Несколько более младший современник, писатель Аполлон Григорьев, вспоминал, что это была «эпоха, над которой нависла тяжелой тучей другая, ей предшествующая… эпоха, когда журчали еще, носясь в воздухе, стихи Пушкина и ароматом наполняли воздух…», когда «с какой-то лихорадочностью произносилось имя «лорд Байрон…», из уст в уста переходили стихотворения Полежаева, а когда произносилось это имя, а иногда «несколько других, еще более отверженных имен (имена декабристов. - Т. И.), какой-то ужас овладевал кругом молодых людей и вместе что-то страшно соблазнительное, неодолимо влекущее было в этом ужасе… Соблазн, страшный соблазн носился в воздухе…». Подраставшее поколение «жадно хотело жизни, страстей, борьбы и страданий». К этому поколению относился Лермонтов.

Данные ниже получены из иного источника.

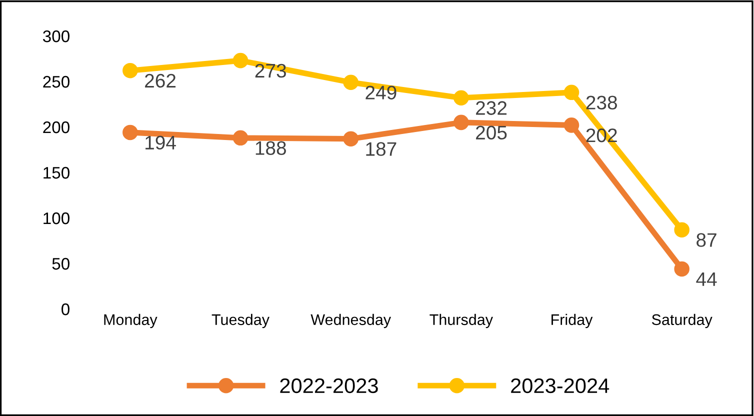  What do you see at coordinates (61, 264) in the screenshot?
I see `y-tick-label: 50` at bounding box center [61, 264].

Несмотря на репрессии,* о чем только не говорили студенты в аудиториях, залах, коридорах. Интересы были разнообразны, кругозор широк. Философия, история, литература, театр, крепостная действительность у себя на родине, революционные события в Западной Европе - все волновало студентов.
И если физики и медики интересовались литературой, то словесников можно было встретить в аудитории физико-математического факультета. Рукописные сборники запрещенных стихов и запрещенные книги ходили по рукам.

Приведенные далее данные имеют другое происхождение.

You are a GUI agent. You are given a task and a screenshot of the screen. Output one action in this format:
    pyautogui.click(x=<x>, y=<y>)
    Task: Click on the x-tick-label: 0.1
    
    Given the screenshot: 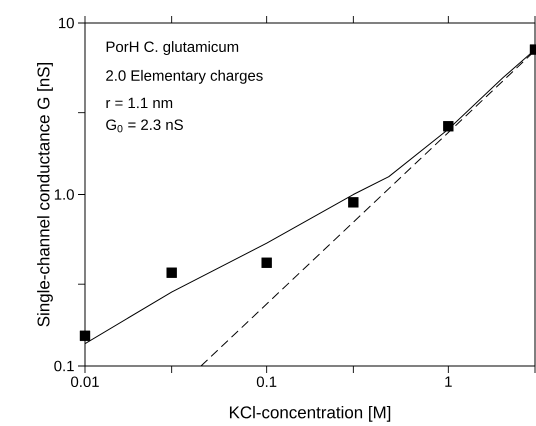 What is the action you would take?
    pyautogui.click(x=266, y=382)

Шли бурные споры о романтизме. Спорили на страницах журналов и в аудиториях университета, в великосветских салонах и студенческих общежитиях, в книжных лавках, в фойе театра, на бульваре или на перекрестке кривого московского переулочка.
Шумная толпа молодежи наполняла аудитории и коридоры университета. Черные курточки дворян с белыми воротничками выделялись на фоне мешковатых, потрепанных сюртуков семинаристов и мещан. Многие из них годились чуть не в отцы мальчикам в черных курточках, из которых некоторые являлись в университет в сопровождении гувернера.
«Святое место, - писал Лермонтов, обращаясь к университету. - Помню я твоих сынов заносчивые споры…» Среди этих споров он не случайно отметил тему «о боге и вселенной». Единство бога и вселенной доказывал немецкий философ Шеллинг (1775 - 1854). Его философское учение, шеллингианство, было распространено в то время в русском образованном обществе.
Последователем Шеллинга был профессор физики М. Г. Павлов, знакомый Лермонтову с пансиона. «Вы хотите знать природу, - обращался он к аудитории, - но что такое знать?» И вместо физики излагал натурфилософию Шеллинга. На лекциях, которые посещал юный поэт, он рисовал картину вечно движущейся природы: «…там миры, постоянно вращаясь на осях своих, с невероятной быстротой носятся вокруг центральных светил; здесь моря дышат… в отливе и приливе вод своих, там грохот громов колеблет атмосферу…» В переполненной аудитории тишина, все взоры прикованы к величественной фигуре профессора, прекрасного оратора. «Учен и умен, но не на месте», - рассудило начальство и перевело Павлова с курса физики на преподавание сельского хозяйства, где с Шеллингом ему пришлось расстаться.
Лермонтов с интересом слушал историка Погодина, который пытался философски объяснить исторические факты и сравнивал русский исторический процесс с западноевропейским. Высший балл у Лермонтова и его друзей А. Закревского и В. Шеншина был по английской словесности у профессора Гарвея, читавшего на лекциях Байрона и других английских поэтов.
Но у большинства профессоров в то время проходили лекции скучно и не могли заинтересовать молодежь:
Однажды на вопрос профессора изящной словесности Победоносцева Лермонтов начал отвечать уверенно, с полным знанием предмета. Но профессор, прервав его, заметил, что он не читал на своих лекциях того, о чем говорил студент. Лермонтов спокойно возразил, что профессор и не мог сообщать им на лекции того, о чем он только что говорил, так как все это слишком ново и до него еще не дошло, а сам он пользуется источником из собственной библиотеки, снабженной всем современным. Подобные сцены происходили у поэта и с другими профессорами. Вместо того чтобы слушать их лекции, он приносил с собой книгу, усаживался в углу аудитории и погружался в чтение.